2.3 The Infinitesimal Calculus
In trying to formalize many of the above arguments, mathematicians needed to put the calculus steps on a firm footing. And this comes with a whole collection of its own issues. Arguments trying to explain in clear terms what a derivative or integral was really supposed to be often led to nonsensical steps, that cast doubt on the entire procedure. Indeed, the history of calculus is itself so full of confusion that it alone is often taken as the motivation to develop a rigorous study of analysis. Because we have already seen so many other troubles that come from the infinite, we will content ourselves with just one example here: what is a derivative?

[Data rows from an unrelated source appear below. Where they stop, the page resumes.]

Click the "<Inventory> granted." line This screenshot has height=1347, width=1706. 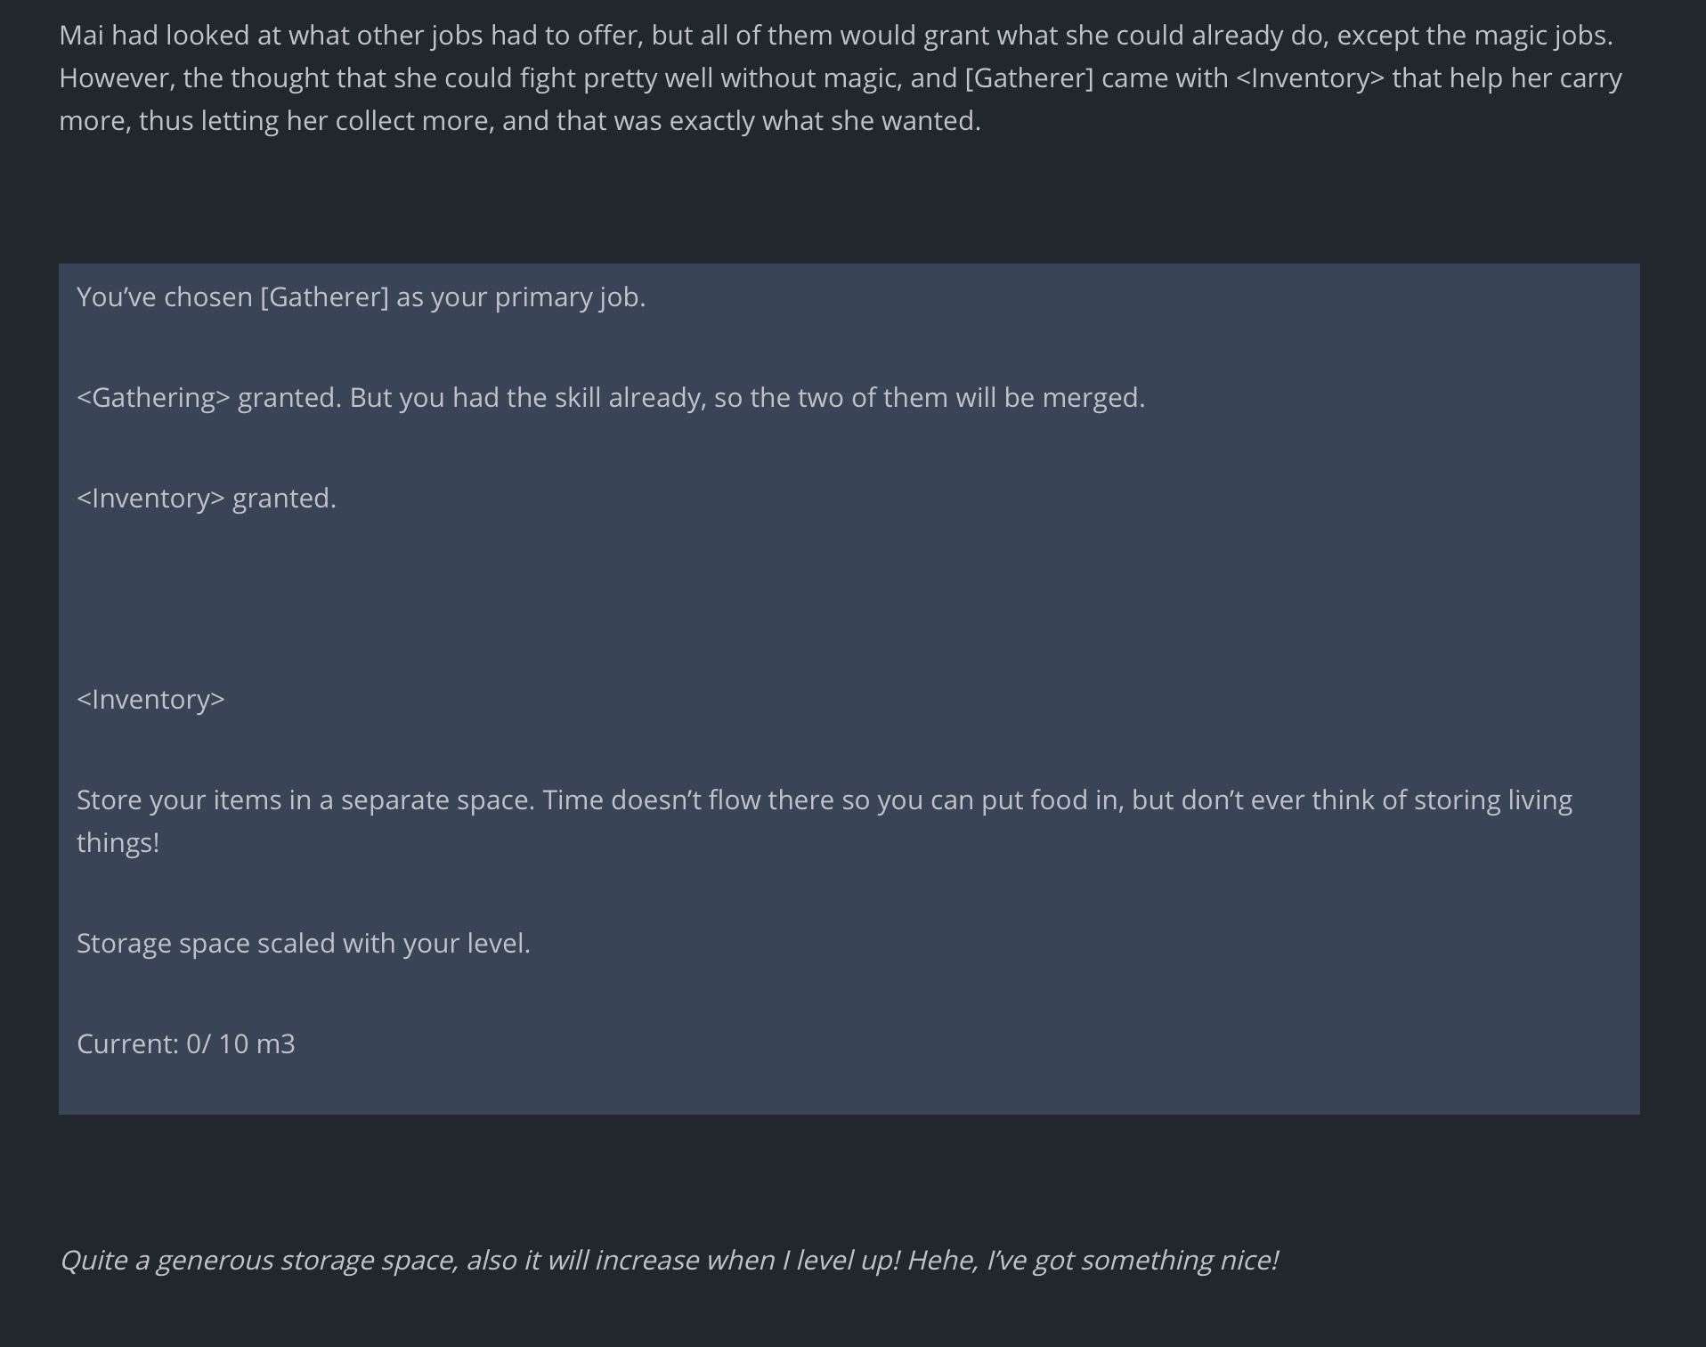click(x=207, y=499)
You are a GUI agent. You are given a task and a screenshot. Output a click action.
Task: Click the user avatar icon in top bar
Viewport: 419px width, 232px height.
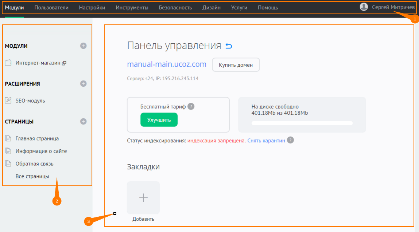coord(364,7)
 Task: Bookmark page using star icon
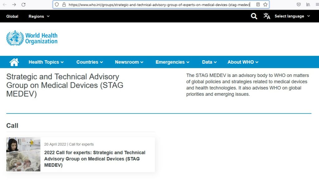(x=265, y=5)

The derivative is meant to measure the slope of the tangent line to a function. In words, this is not hard to describe. But like the sine function, this does not provide a means of computing, and we are looking for a formula. Approximate formulas are not hard to create: if \(f(x)\) is our function, and \(h\) is some small number the quantity
\[\frac{f(x+h)-f(x)}{h}\]
represents the slope of the secant line to \(f\) between \(x\) and \(h\). For any finite size in \(h\) this is only an approximation, and so thinking of this like Archimedes did his polygons and the circle, we may decide to write down a sequence of ever better approximations:
\[D_n = \frac{f\left(x+\frac{1}{n}\right)-f(x)}{\frac{1}{n}}\]

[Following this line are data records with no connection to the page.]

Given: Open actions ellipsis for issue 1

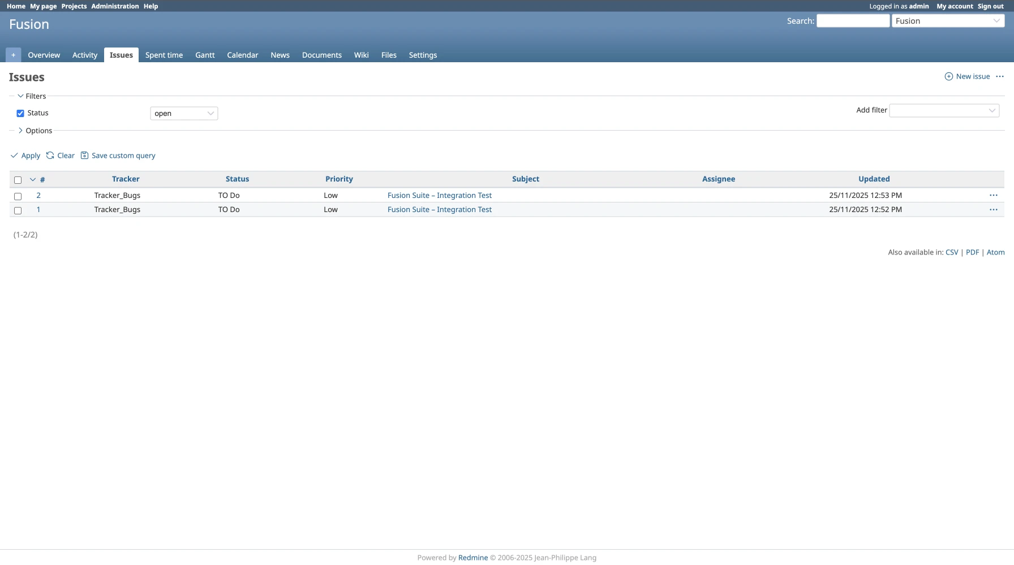Looking at the screenshot, I should coord(993,209).
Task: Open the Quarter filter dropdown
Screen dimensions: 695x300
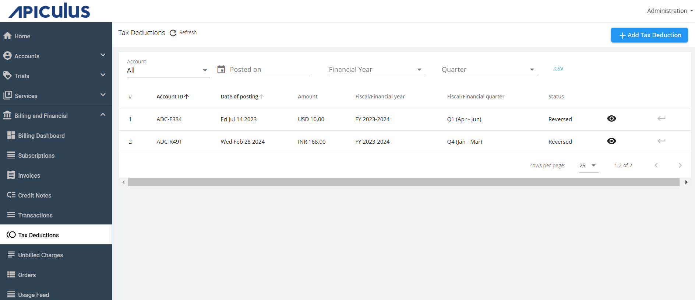Action: 488,70
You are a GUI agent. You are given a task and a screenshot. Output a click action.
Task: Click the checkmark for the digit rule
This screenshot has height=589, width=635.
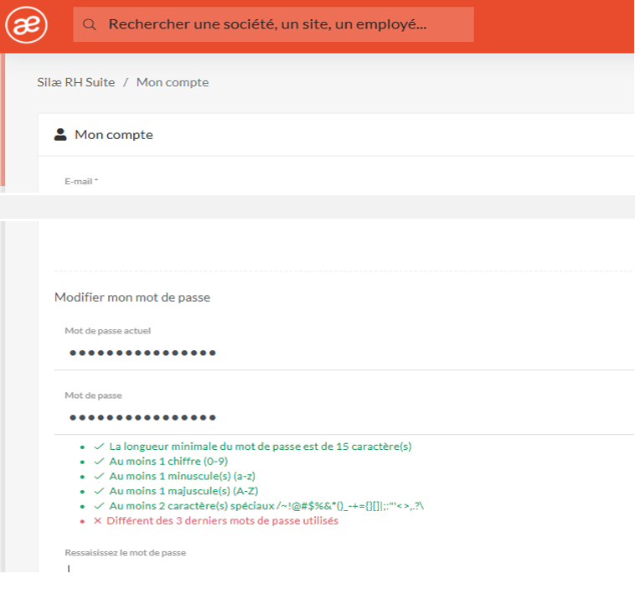click(x=99, y=461)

and then define the derivative as the infiniteth term in this sequence. But this is just incoherent, taken at face value. If \(1/n\to 0\) as \(n\to\infty\) this would lead us to
\[\frac{f(x+0)-f(x)}{0}=\frac{0}{0}\]
So, something else must be going on. One way out of this would be if our sequence of approximates did not actually converge to zero - maybe there were infinitely small nonzero numbers out there waiting to be discovered. Such hypothetical numbers were called infinitesimals.
Definition 2.3 (Infinitesimal) A positive number \(\epsilon\) is infinitesimal if it is smaller than \(1/n\) for all \(n\in\NN\).
This would resolve the problem as follows: if \(dx\) is some infinitesimal number, we could define the derivative as
\[D =\frac{f(x+dx)-f(x)}{dx}\]
But this leads to its own set of difficulties: its easy to see that if \(\epsilon\) is an infinitesimal, then so is \(2\epsilon\), or \(k\epsilon\) for any rational number \(k\).
Exercise 2.4 Prove this: if \(\epsilon\) is infinitesimal and \(k\in\QQ\) show \(k\epsilon\) is infinitesimal$.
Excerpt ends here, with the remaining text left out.